Although the empirical picture I have painted is not a rosy one, that evidence alone may not be convincing. To complete the picture, I want to give a high-level explanation of why active learning is so difficult.
Firstly, let’s understand our goal. A good active learning algorithm is one that lets us learn efficiently: it prioritizes collecting datapoints that tell our model a lot of new information about the world, and avoids collecting datapoints that are redundant with what we have already seen. It comes down to understanding that not all datapoints are equally valuable, and having an algorithm to assess which new data will be the most valuable to add to any given dataset.
It is clear that to do this, we need to deeply understand the relationship between our data, our learning algorithm, and our predictions. We need to know: if we added some particular data point, how would our predictions change? On which inputs would we become more (or less) confident? In other words: how would our model generalize from this new information?
Understanding neural network generalization has long been the most important & challenging unsolved problem in the field. Large neural networks reliably generalize far beyond their training data, but nobody has any idea why, or any way of predicting where or when this generalization will occur. Empirical approaches have been no more successful that theoretical ones.

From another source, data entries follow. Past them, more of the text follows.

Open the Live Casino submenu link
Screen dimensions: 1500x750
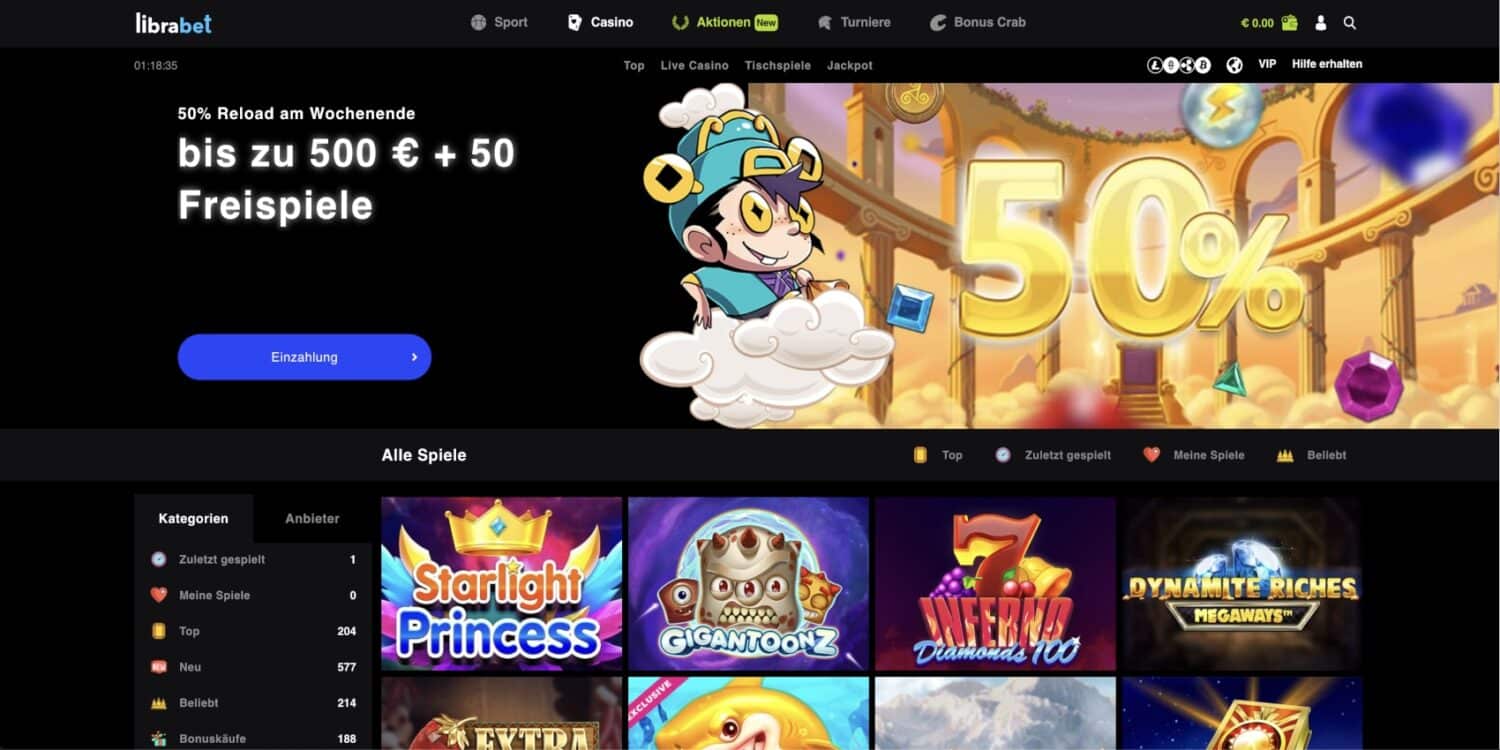694,65
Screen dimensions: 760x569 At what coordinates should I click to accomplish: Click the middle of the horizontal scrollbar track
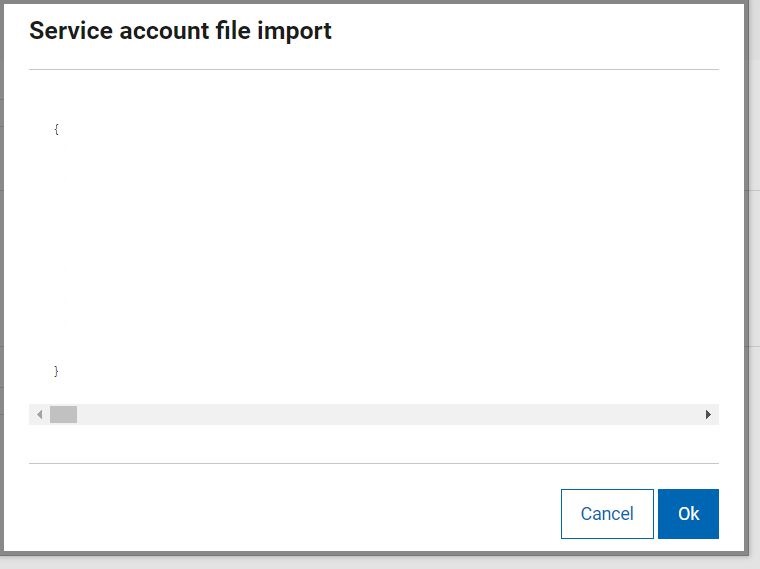point(374,414)
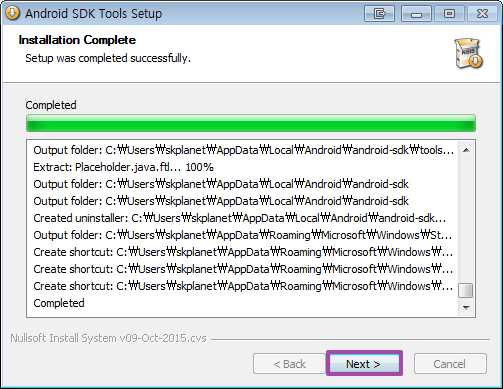Click the extra title bar button beside minimize
Image resolution: width=503 pixels, height=389 pixels.
coord(379,14)
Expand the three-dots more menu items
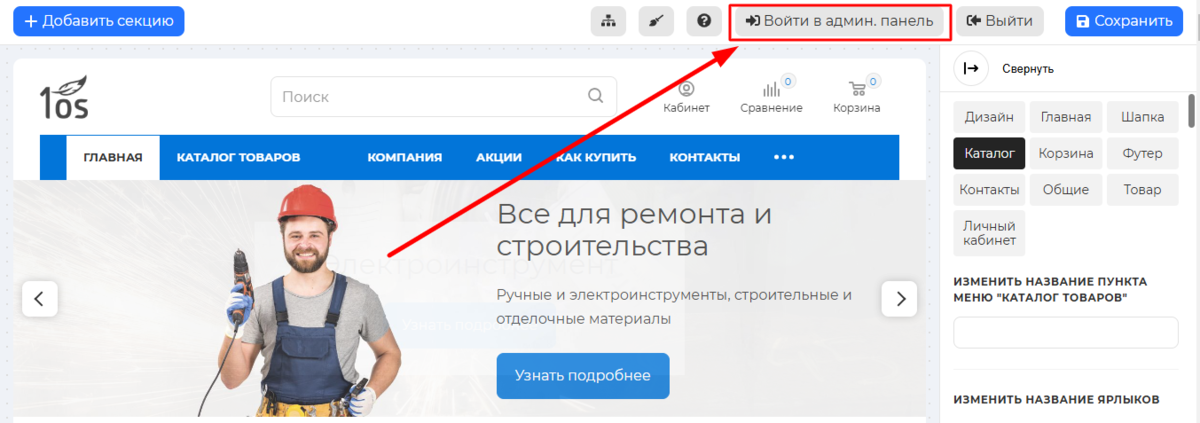 pos(784,157)
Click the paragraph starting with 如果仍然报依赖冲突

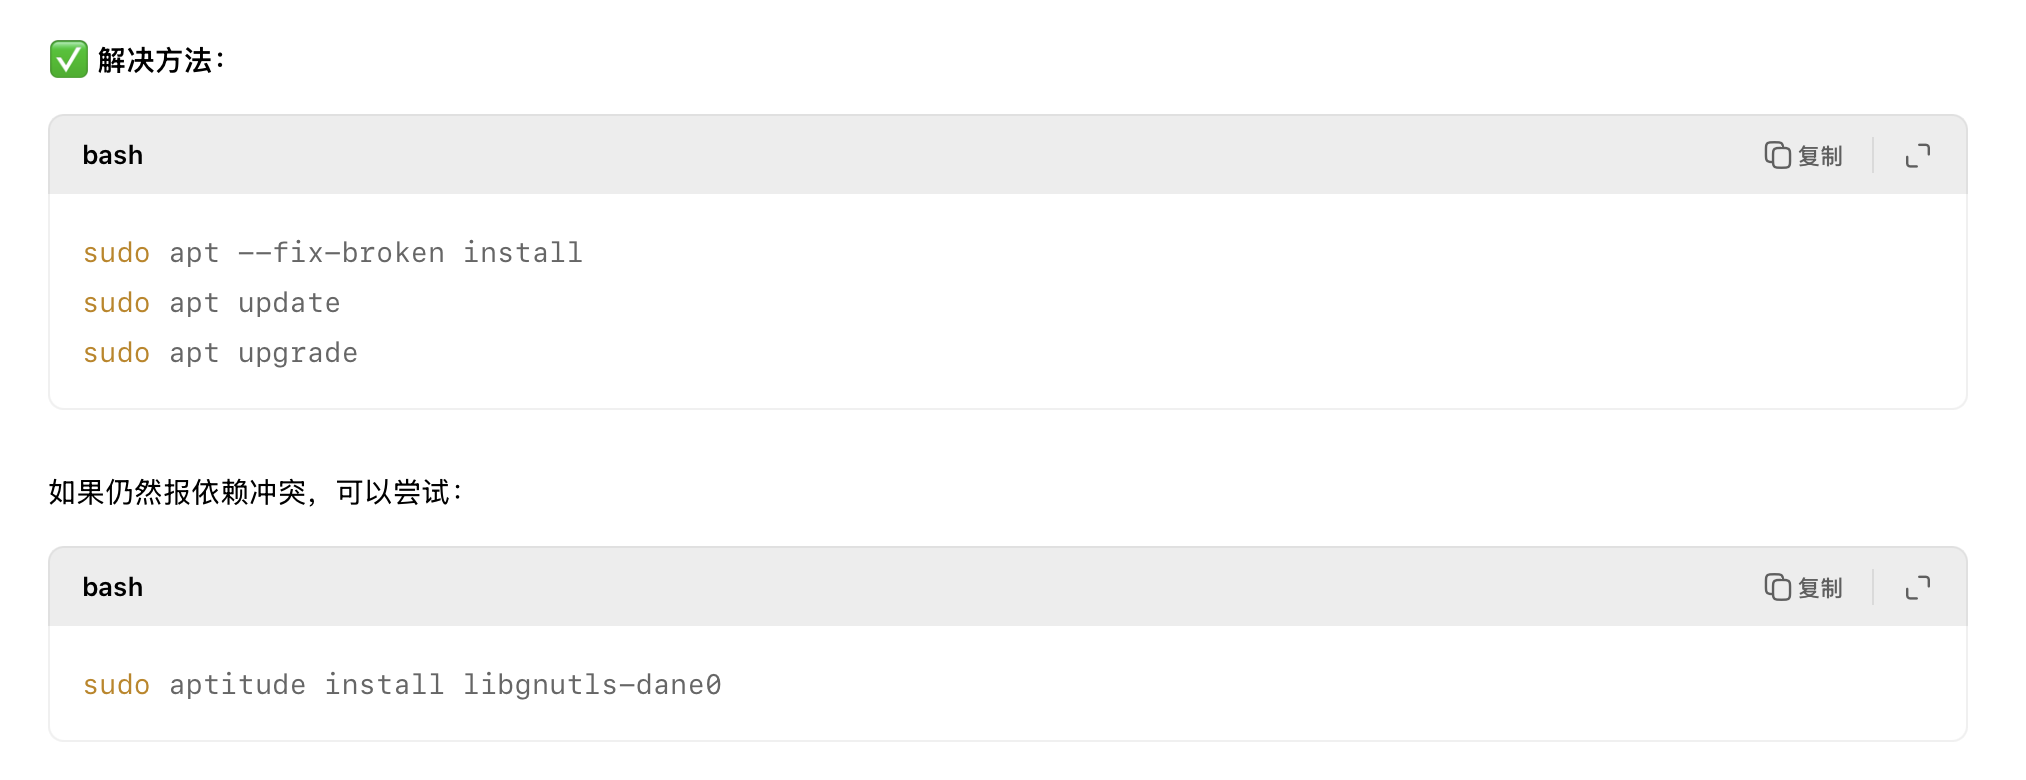click(256, 492)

This is a deep and fundamental problem at the very heart of the field, and it will be a massively important breakthrough when somebody solves it.

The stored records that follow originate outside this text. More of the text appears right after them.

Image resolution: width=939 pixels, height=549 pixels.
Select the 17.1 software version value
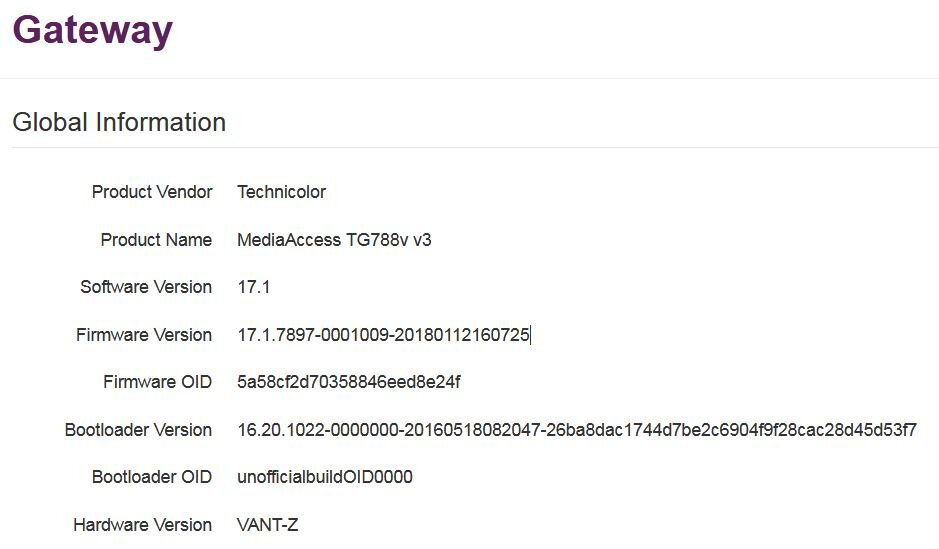point(253,287)
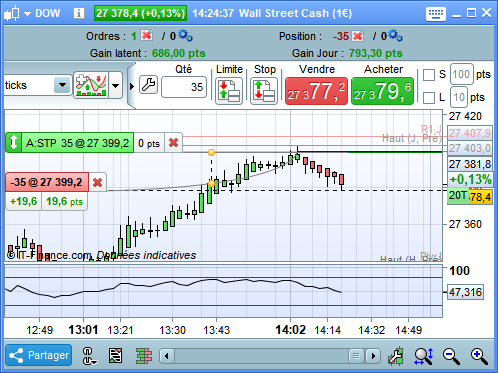Open position settings gears next to Position

pos(396,35)
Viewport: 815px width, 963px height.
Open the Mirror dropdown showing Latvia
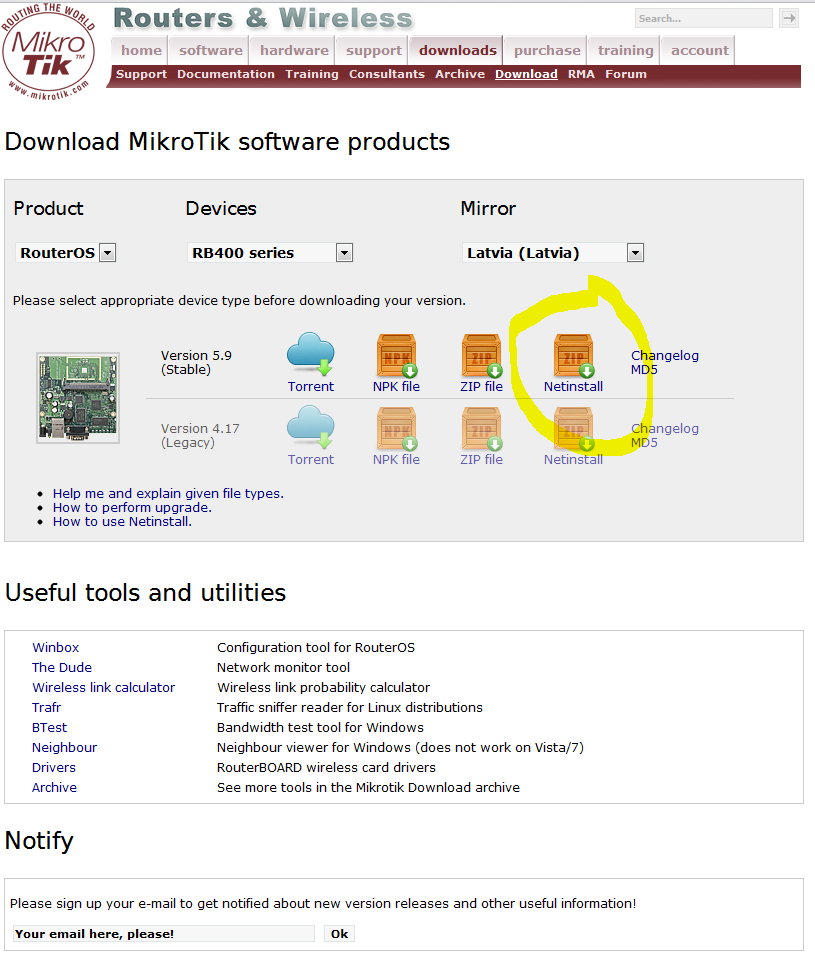(x=553, y=252)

Once we recognize that efficient active learning is as hard as understanding generalization, it stops being surprising that active learning is difficult and unsolved, since all problems that require understanding generalization are difficult and unsolved (another such problem is preventing adversarial examples). Also, they aren’t getting more-solved over time: we’ve made little-to-no progress on any problem of this sort in the last decade, certainly not the reliable improvements of the sort we’ve seen from supervised learning. This indicates that a breakthrough is needed — and that it is unlikely to be close.
Something that would change my mind on this is if I saw real progress on any problem that is as hard as understanding generalization, e.g. if we were able to train large networks without adversarial examples.

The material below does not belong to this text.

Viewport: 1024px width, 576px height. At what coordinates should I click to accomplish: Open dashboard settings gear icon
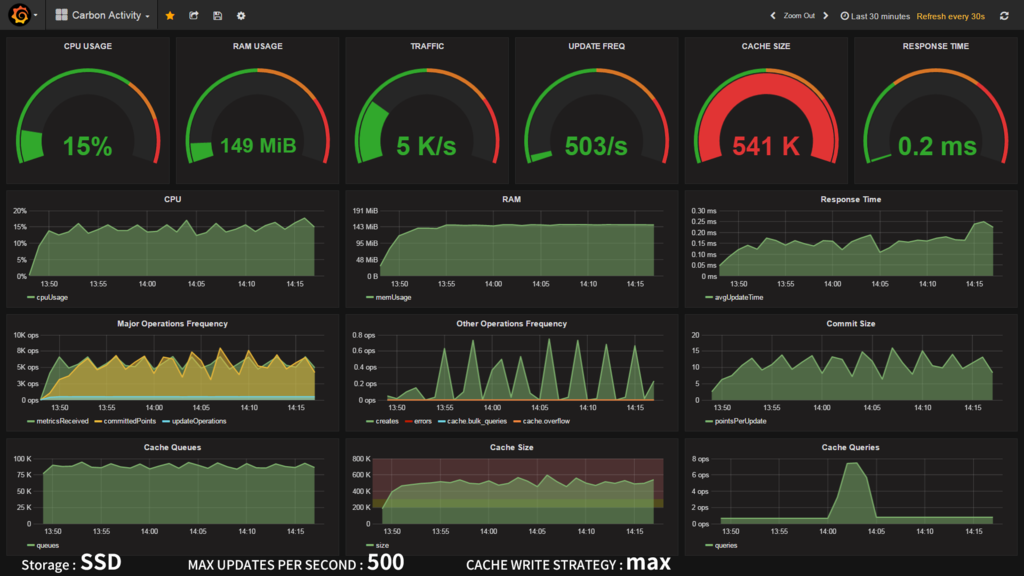(x=241, y=16)
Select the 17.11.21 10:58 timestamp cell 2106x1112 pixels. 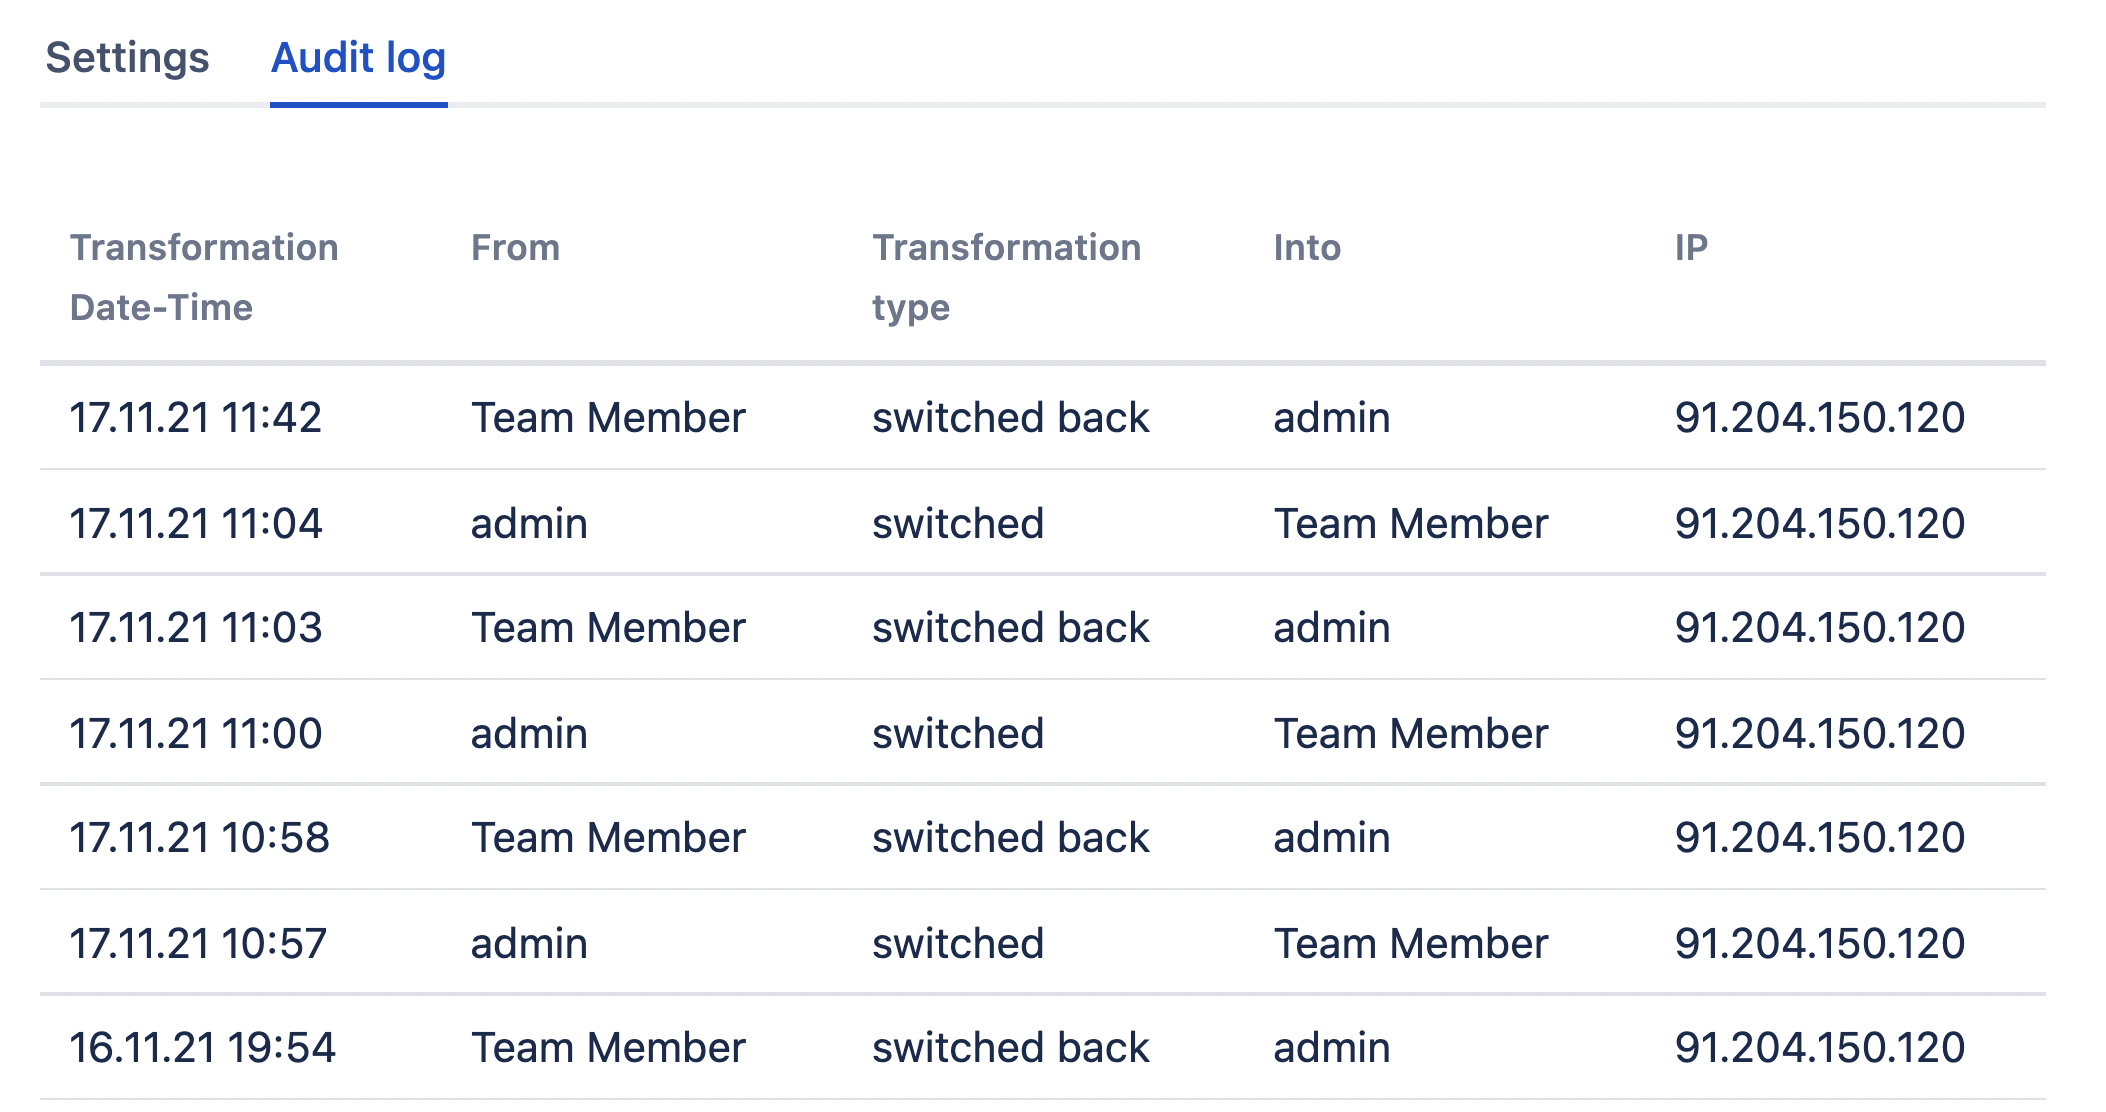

As it turns out, it is actually possible to construct tasks where learning to imitate a dataset of terrible play can lead to a good agent (especially using a conditional-imitation method, essentially prompting the agent to play well). But it’s just as easy to construct tasks where this definitely won’t happen, so this isn’t a reliable way to get to good performance. In other words: we can guarantee that we will do as well as the best experts; we sometimes might do better but can’t guarantee that we will. Most real-world tasks of note seem to be of the latter type. For an intuitive example: consider a chess agent learning from a dataset of complete amateurs, where nobody castles or takes en-passant. The agent could never even learn that those moves are legal, let alone learn to play at a superhuman level.
Yes, RLHF was arguably somewhat useful in other ways; but right now we are focused on the question of whether active/reinforcement learning could lead to a “fast takeoff”, and it is capabilities that are relevant for that question.